### TASK DETAILS
Can you copy out the entries again, from the line with "Click the triangle bullet before 异步返回执行时间长" to the line with "point(421,493)", character for character?

### DATA PROVIDED

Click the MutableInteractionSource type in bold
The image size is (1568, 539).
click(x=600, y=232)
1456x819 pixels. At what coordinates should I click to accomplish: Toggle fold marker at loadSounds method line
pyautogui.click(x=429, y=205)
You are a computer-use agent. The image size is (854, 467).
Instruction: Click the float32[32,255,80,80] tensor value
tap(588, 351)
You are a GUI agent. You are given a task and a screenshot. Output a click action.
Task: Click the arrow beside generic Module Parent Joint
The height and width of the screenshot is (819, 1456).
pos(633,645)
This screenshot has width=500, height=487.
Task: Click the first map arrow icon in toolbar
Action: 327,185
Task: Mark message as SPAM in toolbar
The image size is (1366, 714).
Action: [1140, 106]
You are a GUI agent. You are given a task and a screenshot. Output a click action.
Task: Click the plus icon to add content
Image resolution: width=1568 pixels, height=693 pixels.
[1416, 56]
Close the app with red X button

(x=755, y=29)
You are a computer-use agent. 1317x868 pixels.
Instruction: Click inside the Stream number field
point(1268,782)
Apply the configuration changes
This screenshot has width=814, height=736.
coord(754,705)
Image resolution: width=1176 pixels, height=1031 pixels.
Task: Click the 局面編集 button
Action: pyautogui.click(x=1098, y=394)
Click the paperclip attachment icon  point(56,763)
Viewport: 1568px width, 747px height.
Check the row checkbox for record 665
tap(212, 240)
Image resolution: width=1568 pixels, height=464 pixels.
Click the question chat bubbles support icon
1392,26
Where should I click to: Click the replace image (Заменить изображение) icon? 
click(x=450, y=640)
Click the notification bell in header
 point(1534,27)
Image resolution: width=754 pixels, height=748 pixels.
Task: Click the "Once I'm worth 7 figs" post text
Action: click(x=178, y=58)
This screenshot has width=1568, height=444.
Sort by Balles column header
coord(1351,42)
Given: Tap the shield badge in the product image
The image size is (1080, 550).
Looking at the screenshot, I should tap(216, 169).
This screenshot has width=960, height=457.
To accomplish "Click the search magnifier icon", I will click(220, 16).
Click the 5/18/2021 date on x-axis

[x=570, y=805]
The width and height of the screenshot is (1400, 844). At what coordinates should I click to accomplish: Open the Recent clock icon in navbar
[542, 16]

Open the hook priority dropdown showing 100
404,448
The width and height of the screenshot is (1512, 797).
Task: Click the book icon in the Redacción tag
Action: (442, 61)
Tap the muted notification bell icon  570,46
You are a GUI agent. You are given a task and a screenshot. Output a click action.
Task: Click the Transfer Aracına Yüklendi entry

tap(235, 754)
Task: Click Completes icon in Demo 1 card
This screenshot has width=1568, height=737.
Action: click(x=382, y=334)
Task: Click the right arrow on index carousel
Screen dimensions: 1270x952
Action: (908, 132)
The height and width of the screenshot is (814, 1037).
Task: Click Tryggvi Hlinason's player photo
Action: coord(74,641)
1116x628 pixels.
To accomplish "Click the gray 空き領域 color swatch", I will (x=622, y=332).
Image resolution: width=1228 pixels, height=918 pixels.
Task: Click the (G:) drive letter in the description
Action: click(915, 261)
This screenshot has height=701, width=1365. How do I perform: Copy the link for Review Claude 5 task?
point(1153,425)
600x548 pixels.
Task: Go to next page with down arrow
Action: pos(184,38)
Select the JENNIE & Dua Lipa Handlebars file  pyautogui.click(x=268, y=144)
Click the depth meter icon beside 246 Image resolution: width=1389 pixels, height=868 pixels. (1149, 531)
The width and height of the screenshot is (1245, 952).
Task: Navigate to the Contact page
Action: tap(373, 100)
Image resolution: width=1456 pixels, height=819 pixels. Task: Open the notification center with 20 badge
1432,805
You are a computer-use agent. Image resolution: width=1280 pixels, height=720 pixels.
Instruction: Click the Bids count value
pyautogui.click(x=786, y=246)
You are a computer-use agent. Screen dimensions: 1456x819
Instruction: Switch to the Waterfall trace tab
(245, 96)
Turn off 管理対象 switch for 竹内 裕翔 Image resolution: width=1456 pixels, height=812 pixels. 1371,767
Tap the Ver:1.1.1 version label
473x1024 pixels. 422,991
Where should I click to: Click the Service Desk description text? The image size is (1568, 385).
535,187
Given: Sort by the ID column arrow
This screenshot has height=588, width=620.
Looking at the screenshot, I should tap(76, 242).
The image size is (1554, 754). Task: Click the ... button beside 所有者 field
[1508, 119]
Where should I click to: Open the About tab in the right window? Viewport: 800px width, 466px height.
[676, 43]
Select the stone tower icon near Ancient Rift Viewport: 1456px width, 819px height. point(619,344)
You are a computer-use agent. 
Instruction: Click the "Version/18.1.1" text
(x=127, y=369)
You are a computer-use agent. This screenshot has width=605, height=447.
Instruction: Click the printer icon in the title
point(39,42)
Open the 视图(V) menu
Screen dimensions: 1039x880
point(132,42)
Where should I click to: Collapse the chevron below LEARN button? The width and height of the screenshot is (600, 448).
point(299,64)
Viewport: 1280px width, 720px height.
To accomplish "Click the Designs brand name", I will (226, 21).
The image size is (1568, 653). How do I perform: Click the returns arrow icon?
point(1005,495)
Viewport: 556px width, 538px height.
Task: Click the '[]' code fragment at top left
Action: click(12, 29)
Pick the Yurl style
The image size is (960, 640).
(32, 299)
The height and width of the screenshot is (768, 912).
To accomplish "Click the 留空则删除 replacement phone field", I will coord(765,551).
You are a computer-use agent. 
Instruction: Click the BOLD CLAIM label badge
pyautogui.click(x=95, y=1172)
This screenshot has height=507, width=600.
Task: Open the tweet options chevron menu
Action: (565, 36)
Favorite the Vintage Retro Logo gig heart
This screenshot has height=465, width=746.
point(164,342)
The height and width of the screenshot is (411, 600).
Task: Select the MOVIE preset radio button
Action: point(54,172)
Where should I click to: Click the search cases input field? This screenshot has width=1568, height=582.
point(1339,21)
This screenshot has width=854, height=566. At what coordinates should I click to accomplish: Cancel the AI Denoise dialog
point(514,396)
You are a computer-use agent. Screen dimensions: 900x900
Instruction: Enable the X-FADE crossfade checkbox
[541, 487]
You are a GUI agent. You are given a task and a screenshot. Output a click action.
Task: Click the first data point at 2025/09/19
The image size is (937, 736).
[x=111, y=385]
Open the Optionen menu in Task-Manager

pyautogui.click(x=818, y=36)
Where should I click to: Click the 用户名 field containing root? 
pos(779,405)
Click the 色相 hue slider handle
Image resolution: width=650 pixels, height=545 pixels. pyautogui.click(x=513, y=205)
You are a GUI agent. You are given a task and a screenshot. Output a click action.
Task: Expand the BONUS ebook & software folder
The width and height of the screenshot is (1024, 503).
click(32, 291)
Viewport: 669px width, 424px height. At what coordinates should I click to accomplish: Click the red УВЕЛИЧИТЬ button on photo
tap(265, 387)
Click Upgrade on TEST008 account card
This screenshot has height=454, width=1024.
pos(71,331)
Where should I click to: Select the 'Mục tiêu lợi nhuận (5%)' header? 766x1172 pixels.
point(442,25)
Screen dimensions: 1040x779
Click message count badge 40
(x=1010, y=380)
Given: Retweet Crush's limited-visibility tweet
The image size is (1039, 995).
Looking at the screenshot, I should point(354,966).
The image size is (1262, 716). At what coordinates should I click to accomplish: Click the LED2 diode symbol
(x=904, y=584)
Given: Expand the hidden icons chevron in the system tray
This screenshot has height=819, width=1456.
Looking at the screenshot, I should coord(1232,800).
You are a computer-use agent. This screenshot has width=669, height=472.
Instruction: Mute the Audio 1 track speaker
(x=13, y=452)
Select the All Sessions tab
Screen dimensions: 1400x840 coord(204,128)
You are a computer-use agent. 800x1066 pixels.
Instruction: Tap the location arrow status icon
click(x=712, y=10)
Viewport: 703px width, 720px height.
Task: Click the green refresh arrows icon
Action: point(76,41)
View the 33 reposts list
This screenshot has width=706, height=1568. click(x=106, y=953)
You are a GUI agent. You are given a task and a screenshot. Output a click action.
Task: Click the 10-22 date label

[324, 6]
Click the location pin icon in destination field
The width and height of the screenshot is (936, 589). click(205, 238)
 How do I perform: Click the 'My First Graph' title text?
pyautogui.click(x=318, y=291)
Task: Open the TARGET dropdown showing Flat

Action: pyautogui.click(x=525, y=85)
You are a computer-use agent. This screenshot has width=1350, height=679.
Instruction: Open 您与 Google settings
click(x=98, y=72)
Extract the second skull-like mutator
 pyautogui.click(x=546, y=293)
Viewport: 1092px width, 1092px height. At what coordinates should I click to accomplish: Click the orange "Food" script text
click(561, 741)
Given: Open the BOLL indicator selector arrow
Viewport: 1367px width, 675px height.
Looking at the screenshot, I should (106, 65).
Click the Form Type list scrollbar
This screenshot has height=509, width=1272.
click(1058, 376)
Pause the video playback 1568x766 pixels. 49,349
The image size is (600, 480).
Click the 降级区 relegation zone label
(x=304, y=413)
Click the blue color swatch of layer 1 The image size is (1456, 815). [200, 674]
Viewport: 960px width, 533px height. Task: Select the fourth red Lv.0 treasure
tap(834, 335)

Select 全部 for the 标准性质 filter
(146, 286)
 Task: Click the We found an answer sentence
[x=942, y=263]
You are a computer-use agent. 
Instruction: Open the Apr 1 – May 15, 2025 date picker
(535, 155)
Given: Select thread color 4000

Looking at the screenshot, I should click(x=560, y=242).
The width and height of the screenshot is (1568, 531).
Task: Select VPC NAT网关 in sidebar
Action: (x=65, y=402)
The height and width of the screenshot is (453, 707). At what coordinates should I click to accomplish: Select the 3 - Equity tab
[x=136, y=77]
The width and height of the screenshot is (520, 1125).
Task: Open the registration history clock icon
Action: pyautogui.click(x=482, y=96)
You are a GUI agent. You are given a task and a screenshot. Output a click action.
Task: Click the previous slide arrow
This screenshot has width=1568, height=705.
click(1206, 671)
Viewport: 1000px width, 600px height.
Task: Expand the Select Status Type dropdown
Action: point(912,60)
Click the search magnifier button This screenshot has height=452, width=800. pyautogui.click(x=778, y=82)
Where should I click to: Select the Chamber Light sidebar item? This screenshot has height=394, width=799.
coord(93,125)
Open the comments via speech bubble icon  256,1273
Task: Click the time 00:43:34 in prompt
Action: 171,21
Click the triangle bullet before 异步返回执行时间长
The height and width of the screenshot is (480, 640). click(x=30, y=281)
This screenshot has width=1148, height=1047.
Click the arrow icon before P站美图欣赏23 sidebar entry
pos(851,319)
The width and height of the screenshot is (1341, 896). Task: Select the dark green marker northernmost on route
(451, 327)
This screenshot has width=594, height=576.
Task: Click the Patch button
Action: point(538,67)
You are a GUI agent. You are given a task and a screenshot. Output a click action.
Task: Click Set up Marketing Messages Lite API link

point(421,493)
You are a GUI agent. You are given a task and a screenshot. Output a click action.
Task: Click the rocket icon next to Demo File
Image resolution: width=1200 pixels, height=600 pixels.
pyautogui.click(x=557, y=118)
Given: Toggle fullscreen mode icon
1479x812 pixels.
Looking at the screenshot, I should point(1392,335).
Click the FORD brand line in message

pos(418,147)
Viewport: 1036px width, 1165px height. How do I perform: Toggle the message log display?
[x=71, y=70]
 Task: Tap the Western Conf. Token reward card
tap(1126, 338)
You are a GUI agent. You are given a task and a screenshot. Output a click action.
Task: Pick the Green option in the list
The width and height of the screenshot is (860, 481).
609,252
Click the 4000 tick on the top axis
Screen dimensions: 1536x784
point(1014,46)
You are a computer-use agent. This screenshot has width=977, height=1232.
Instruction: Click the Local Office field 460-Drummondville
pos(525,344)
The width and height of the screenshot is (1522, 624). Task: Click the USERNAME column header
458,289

### FULL OUTPUT
Click the triangle bullet before 异步返回执行时间长
The height and width of the screenshot is (480, 640). click(x=30, y=281)
This screenshot has width=1148, height=1047.
Click the arrow icon before P站美图欣赏23 sidebar entry
pos(851,319)
The width and height of the screenshot is (1341, 896). Task: Select the dark green marker northernmost on route
(451, 327)
This screenshot has width=594, height=576.
Task: Click the Patch button
Action: point(538,67)
You are a GUI agent. You are given a task and a screenshot. Output a click action.
Task: Click Set up Marketing Messages Lite API link

point(421,493)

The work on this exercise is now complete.